Author: Haley Grace Henson
mydata <- read.csv("simplified_coffee.csv", header = TRUE)
head(mydata)
## name roaster roast
## 1 Ethiopia Shakiso Mormora Revel Coffee Medium-Light
## 2 Ethiopia Suke Quto Roast House Medium-Light
## 3 Ethiopia Gedeb Halo Beriti Big Creek Coffee Roasters Medium
## 4 Ethiopia Kayon Mountain Red Rooster Coffee Roaster Light
## 5 Ethiopia Gelgelu Natural Organic Willoughby's Coffee & Tea Medium-Light
## 6 Ethiopia Hambela Alaka Black Oak Coffee Roasters Medium-Light
## loc_country origin X100g_USD rating review_date
## 1 United States Ethiopia 4.70 92 November 2017
## 2 United States Ethiopia 4.19 92 November 2017
## 3 United States Ethiopia 4.85 94 November 2017
## 4 United States Ethiopia 5.14 93 November 2017
## 5 United States Ethiopia 3.97 93 November 2017
## 6 United States Ethiopia 5.14 93 November 2017
## review
## 1 Crisply sweet, cocoa-toned. Lemon blossom, roasted cacao nib, date, rice candy, white peppercorn in aroma and cup. Savory-tart structure; delicate, silky mouthfeel. The richly drying finish leads with cocoa-toned, crisply sweet floral notes in the short and a hint of spice (white peppercorn) in the long.
## 2 Delicate, sweetly spice-toned. Pink peppercorn, date, myrrh, lavender, roasted cacao nib in aroma and cup. Crisp, spice-toned structure with citrus-like acidity; satiny, very smooth mouthfeel. The crisply sweet finish centers around spice and pungent floral notes.
## 3 Deeply sweet, subtly pungent. Honey, pear, tangerine zest, dark chocolate, pistachio in aroma and cup. Sweet and juicy yet crisp in structure (think ripe pear); plush and buoyant in mouthfeel. Resonant and flavor saturated in the short finish; simplifies around hints of tangerine and pistachio in the long.

▶ [Dataset content]
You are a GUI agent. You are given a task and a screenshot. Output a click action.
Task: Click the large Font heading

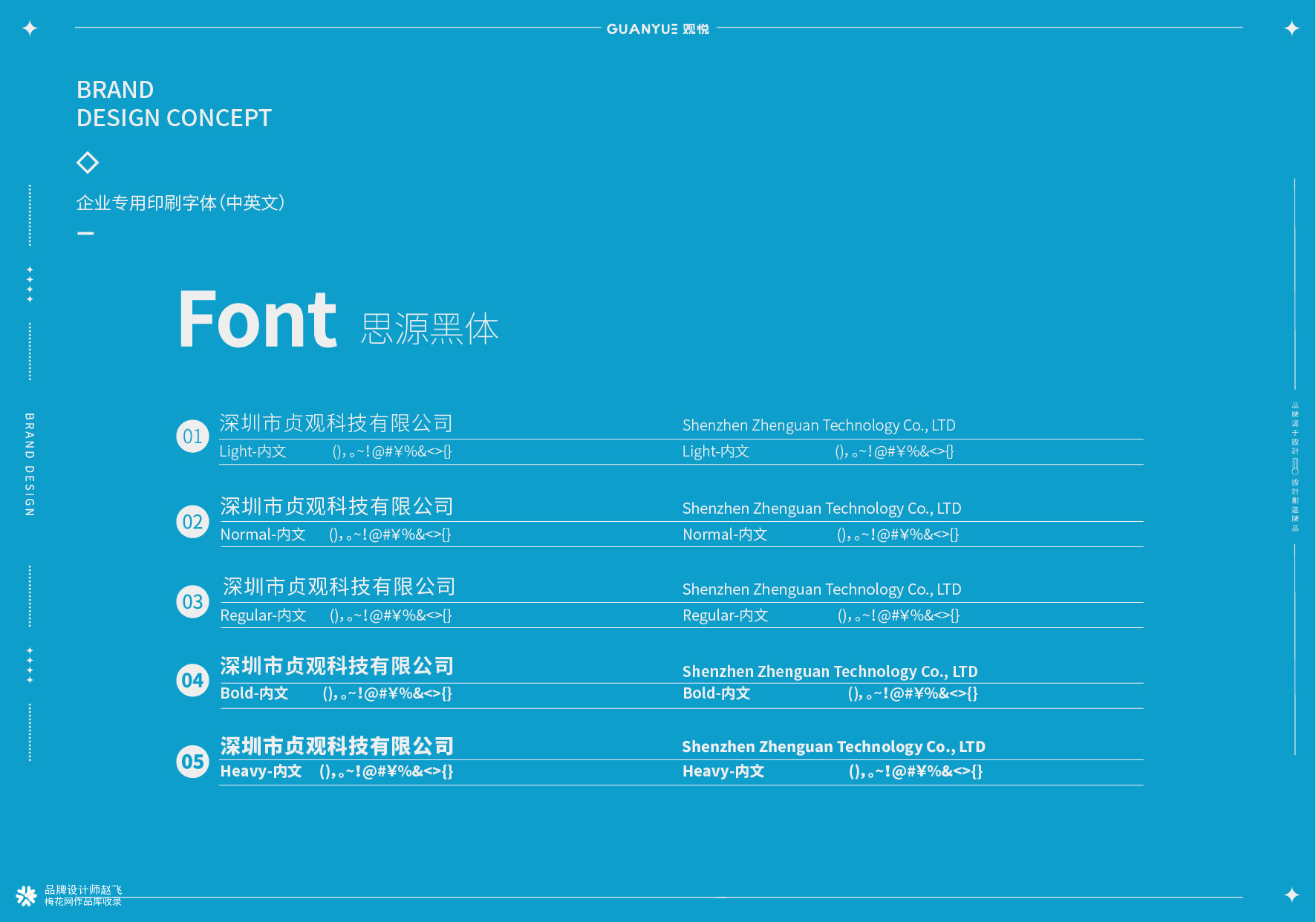(x=257, y=321)
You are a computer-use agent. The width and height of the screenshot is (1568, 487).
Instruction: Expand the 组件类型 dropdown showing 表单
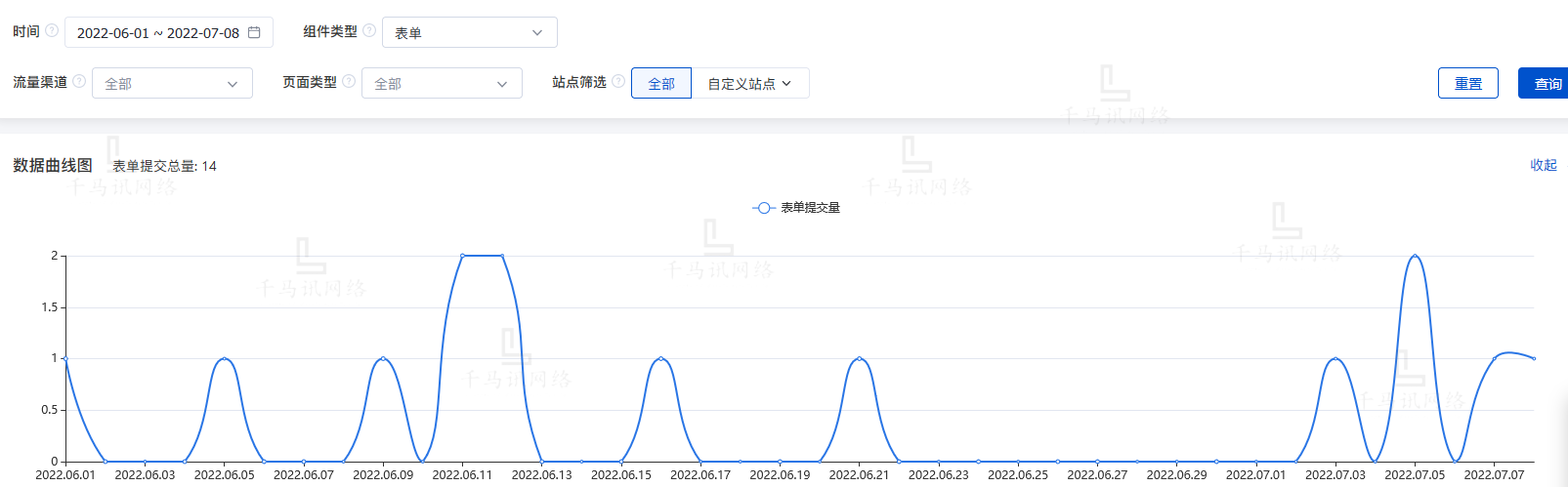click(x=469, y=32)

▶ [Task list]
1. Decide whether each statement agrees with the coffee data page. Answer yes or no for each, and quote the words that settle it.
(a) The CSV file is read with its header row in use.
(b) Ethiopia Gedeb Halo Beriti has a Light roast.
(c) The second review describes a satiny mouthfeel.
2. According to the coffee data page, which roaster is listed for Ethiopia Kayon Mountain?
The listing above is separate material from the coffee data page.

▶ [Solution set]
1.
(a) Yes: "header = TRUE"
(b) No: "Ethiopia Gedeb Halo Beriti Big Creek Coffee Roasters Medium"
(c) Yes: "satiny, very smooth mouthfeel"

2. Red Rooster Coffee Roaster